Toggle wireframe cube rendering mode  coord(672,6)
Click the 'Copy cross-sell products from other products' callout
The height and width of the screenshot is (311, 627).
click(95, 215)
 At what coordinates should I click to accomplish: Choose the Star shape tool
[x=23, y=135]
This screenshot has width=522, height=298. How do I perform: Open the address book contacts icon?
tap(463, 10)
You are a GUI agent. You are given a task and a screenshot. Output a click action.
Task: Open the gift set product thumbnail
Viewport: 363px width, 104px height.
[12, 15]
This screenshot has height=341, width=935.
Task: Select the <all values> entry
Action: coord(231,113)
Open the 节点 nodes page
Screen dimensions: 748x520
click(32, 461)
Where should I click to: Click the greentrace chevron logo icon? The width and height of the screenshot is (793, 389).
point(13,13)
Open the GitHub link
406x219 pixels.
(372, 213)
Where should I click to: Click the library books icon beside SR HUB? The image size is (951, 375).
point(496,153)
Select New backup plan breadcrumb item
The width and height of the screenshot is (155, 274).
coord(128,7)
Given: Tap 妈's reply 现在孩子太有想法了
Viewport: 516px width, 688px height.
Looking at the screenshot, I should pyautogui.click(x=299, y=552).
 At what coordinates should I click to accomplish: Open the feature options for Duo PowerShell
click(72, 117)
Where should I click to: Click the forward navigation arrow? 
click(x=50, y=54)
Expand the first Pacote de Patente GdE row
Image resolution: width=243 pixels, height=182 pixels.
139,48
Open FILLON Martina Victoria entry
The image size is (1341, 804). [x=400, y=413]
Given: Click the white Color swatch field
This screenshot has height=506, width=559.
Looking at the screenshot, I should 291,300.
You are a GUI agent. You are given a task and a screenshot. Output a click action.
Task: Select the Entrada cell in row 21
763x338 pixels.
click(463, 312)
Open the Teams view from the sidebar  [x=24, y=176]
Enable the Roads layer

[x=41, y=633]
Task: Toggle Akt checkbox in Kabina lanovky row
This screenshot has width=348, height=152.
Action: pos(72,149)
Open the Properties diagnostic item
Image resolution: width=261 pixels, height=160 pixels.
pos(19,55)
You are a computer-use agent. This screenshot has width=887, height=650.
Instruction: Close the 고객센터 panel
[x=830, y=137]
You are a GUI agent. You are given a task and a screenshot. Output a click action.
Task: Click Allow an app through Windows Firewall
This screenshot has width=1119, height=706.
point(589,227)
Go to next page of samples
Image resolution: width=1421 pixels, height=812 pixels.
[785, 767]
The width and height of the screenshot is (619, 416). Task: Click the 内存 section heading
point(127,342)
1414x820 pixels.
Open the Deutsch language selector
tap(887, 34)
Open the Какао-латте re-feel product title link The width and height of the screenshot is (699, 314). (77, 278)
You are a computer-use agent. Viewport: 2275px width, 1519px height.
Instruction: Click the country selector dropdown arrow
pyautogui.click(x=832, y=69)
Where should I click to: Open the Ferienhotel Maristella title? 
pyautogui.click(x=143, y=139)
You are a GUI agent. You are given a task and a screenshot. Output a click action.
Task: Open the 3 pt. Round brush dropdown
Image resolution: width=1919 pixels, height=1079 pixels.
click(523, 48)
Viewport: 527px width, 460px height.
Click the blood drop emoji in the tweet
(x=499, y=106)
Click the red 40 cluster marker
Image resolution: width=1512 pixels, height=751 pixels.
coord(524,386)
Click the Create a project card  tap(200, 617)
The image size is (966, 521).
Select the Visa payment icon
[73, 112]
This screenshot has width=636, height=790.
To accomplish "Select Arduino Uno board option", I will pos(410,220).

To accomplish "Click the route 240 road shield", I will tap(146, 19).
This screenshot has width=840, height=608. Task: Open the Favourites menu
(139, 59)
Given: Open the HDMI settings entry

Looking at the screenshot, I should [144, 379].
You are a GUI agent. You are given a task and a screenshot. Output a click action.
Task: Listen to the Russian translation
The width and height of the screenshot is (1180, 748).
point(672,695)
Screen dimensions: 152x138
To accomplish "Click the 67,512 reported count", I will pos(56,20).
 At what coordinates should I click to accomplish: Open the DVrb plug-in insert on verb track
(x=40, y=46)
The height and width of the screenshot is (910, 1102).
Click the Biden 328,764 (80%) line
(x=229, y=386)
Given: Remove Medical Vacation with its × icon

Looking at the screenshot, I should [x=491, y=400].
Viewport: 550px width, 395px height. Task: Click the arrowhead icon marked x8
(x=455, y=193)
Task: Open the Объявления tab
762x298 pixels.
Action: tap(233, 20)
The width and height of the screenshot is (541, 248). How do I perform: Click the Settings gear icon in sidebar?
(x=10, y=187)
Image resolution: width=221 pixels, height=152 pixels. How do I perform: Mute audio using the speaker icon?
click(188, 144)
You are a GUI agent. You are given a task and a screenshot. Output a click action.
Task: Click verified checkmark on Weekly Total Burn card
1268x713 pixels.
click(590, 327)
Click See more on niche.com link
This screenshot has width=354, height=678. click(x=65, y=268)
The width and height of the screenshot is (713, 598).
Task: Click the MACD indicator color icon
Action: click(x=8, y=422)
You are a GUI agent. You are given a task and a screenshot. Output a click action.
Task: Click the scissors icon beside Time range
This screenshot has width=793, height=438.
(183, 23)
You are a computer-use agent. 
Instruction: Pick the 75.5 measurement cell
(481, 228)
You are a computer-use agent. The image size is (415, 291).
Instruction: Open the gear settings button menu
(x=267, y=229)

> Stated goal
Count the lines in the records above that contain the string "title", treating uppercase and lowercase as distinct. Reply with the number alone.

> Full solution
2